DeFilippis Ersilia M, Ludwig Emmy
Department of Medicine, Memorial Sloan Kettering Cancer Center, Gastroenterology and Nutrition Service, New York, NY 10065, USA.
J Gastrointest Oncol. 2015 Oct;6(5):E66-9. doi: 10.3978/j.issn.2078-6891.2015.042.

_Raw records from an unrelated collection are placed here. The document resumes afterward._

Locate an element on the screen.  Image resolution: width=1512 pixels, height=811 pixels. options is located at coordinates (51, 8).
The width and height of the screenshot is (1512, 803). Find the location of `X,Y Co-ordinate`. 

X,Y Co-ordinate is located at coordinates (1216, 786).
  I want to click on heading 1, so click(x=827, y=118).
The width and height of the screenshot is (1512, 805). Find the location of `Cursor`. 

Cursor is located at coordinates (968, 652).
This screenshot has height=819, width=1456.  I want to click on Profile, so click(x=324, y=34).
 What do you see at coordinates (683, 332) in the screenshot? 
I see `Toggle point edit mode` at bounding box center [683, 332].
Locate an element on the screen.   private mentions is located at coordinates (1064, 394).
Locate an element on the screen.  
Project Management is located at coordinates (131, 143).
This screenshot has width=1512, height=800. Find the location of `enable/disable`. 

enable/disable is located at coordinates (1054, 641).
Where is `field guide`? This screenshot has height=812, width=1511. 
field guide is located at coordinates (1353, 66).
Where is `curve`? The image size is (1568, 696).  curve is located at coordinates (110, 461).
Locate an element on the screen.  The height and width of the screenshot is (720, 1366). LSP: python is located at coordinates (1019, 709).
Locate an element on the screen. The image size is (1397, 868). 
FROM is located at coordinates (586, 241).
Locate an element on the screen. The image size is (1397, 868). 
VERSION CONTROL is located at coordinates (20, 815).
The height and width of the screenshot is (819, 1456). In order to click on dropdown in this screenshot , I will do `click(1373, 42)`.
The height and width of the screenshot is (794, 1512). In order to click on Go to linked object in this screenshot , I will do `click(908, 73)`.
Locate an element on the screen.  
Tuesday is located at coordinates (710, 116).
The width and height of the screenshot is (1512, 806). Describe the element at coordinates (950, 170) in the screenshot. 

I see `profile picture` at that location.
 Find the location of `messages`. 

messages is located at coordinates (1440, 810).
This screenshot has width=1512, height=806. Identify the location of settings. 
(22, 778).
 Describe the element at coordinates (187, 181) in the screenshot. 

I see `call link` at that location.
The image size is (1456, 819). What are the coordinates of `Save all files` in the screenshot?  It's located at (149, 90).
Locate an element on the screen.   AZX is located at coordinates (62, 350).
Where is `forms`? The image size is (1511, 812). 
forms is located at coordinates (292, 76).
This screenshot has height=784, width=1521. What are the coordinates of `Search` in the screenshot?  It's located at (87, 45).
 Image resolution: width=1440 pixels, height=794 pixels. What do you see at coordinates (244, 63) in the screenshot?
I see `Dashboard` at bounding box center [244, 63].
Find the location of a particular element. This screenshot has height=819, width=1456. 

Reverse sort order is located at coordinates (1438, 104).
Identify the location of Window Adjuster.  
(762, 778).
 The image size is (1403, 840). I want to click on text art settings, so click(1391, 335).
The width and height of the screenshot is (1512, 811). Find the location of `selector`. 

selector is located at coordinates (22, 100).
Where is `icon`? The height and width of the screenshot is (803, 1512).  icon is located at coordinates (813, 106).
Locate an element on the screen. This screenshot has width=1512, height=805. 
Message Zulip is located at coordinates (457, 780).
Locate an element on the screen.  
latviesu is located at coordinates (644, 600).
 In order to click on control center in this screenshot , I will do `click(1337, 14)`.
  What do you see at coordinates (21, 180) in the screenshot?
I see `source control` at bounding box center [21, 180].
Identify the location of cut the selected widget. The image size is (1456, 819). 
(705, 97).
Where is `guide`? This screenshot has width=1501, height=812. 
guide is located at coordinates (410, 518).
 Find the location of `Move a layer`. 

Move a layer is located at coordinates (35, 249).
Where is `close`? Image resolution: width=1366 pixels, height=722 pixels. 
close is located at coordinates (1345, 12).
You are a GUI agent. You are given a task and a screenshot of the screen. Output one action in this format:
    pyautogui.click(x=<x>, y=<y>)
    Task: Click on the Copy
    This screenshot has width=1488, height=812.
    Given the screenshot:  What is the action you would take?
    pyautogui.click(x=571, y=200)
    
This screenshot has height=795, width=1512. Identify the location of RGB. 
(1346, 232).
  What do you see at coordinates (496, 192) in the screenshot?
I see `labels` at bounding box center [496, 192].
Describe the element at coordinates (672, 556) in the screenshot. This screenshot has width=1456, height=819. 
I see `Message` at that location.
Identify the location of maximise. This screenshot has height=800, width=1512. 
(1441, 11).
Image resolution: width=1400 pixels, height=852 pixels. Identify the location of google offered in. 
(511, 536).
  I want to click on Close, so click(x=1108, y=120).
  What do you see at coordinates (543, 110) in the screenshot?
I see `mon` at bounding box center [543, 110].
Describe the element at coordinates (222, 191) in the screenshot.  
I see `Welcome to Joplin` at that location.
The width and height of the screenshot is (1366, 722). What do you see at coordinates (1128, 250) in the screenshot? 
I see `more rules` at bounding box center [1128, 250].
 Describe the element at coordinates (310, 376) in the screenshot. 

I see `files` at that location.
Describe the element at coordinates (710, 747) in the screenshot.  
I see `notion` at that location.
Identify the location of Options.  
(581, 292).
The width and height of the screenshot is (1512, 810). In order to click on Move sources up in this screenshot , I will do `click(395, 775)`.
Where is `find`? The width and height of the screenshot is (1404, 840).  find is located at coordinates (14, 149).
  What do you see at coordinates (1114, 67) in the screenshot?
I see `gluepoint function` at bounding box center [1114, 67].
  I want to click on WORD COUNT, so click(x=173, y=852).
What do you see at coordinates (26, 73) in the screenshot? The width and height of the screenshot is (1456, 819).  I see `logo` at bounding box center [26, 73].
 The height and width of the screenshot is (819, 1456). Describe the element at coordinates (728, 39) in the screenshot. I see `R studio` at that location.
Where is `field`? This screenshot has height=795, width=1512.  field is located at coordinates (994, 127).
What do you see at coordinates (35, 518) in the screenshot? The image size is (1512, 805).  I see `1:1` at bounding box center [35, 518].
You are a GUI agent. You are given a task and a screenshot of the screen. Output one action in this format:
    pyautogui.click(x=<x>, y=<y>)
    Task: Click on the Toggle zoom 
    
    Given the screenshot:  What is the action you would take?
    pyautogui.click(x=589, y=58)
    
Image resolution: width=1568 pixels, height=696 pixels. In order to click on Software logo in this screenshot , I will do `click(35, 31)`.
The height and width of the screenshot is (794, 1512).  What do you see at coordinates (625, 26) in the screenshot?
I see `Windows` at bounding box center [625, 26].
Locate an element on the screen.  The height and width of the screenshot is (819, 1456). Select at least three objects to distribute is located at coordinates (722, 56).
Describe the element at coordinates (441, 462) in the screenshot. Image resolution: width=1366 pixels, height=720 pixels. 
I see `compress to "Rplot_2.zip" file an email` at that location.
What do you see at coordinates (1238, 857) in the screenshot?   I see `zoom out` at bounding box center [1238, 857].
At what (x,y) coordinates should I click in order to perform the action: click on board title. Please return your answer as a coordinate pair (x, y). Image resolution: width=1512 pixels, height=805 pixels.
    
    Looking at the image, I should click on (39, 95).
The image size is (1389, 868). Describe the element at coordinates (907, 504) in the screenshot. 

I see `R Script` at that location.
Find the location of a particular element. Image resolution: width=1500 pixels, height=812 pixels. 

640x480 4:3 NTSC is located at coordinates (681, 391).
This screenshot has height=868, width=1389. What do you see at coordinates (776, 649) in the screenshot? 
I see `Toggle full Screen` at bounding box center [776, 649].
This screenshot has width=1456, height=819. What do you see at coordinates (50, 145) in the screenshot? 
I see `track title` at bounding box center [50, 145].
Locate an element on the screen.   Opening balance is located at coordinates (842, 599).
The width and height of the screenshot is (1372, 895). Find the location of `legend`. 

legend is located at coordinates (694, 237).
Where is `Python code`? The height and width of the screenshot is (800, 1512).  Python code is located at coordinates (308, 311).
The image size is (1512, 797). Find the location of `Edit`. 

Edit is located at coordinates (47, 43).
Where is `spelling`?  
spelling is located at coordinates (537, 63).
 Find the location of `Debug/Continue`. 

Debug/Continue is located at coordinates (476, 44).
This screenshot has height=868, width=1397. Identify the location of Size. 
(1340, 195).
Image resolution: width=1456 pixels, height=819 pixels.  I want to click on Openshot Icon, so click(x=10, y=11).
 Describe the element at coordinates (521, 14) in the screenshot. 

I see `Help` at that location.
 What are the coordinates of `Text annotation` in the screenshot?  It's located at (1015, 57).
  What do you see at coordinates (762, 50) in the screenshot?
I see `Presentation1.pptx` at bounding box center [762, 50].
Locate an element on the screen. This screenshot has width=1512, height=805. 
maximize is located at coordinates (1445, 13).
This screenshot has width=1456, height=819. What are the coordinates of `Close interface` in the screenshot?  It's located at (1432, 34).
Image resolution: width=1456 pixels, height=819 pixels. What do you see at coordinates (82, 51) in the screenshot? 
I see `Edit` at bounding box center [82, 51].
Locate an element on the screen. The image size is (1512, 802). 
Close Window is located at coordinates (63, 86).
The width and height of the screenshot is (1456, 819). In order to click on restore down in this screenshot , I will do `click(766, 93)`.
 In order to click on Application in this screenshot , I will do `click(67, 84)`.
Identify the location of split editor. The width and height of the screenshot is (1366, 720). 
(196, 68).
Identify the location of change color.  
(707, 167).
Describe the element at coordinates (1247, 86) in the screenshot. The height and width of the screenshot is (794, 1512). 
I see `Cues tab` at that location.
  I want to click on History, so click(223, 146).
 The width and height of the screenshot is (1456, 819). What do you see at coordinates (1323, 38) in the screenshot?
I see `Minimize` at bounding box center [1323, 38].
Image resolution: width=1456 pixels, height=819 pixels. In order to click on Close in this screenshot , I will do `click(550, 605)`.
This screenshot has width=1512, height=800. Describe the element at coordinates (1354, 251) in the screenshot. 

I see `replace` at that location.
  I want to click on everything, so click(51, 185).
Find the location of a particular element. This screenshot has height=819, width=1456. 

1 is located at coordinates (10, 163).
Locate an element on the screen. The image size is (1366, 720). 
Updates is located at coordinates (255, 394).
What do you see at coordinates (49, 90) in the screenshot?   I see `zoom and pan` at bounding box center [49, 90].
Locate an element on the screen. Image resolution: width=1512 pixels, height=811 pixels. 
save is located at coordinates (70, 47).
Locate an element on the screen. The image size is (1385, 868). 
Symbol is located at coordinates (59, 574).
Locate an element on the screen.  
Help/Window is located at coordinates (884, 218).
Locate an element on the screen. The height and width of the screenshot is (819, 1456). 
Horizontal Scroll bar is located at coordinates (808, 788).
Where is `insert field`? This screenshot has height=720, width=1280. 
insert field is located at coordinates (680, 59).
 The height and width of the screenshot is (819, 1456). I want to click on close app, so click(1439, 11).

Reactivation of hepatitis B viral infection (HBVr) is a known risk in cancer patients with a history of chronic hepatitis B infection receiving cytotoxic or immunosuppressive therapies. Patients with hematologic malignancies or those who have received stem cell transplantation seem to be most at risk but reactivation has been reported with various malignancies. Reactivation can present as asymptomatic liver function test abnormalities (LFTs), with symptoms of abdominal pain, encephalopathy, or as fulminant hepatitis and liver failure. Here we report the first case of a patient with islet cell tumor on octreotide and sirolimus who developed hepatitis B reactivation with fulminant liver failure and death.
乙型肝炎病毒感染再激活(HBVr)是有慢性乙型肝炎感染史的癌症患者接受细胞毒性或免疫抑制治疗时已知的风险。血液系统恶性肿瘤患者或接受过干细胞移植的患者似乎风险最高,但各种恶性肿瘤患者均有再激活的报道。再激活可表现为无症状的肝功能检查异常(LFTs)、伴有腹痛、脑病症状,或表现为暴发性肝炎和肝衰竭。在此,我们报告首例接受奥曲肽和西罗莫司治疗的胰岛细胞瘤患者发生乙型肝炎再激活并导致暴发性肝衰竭和死亡的病例。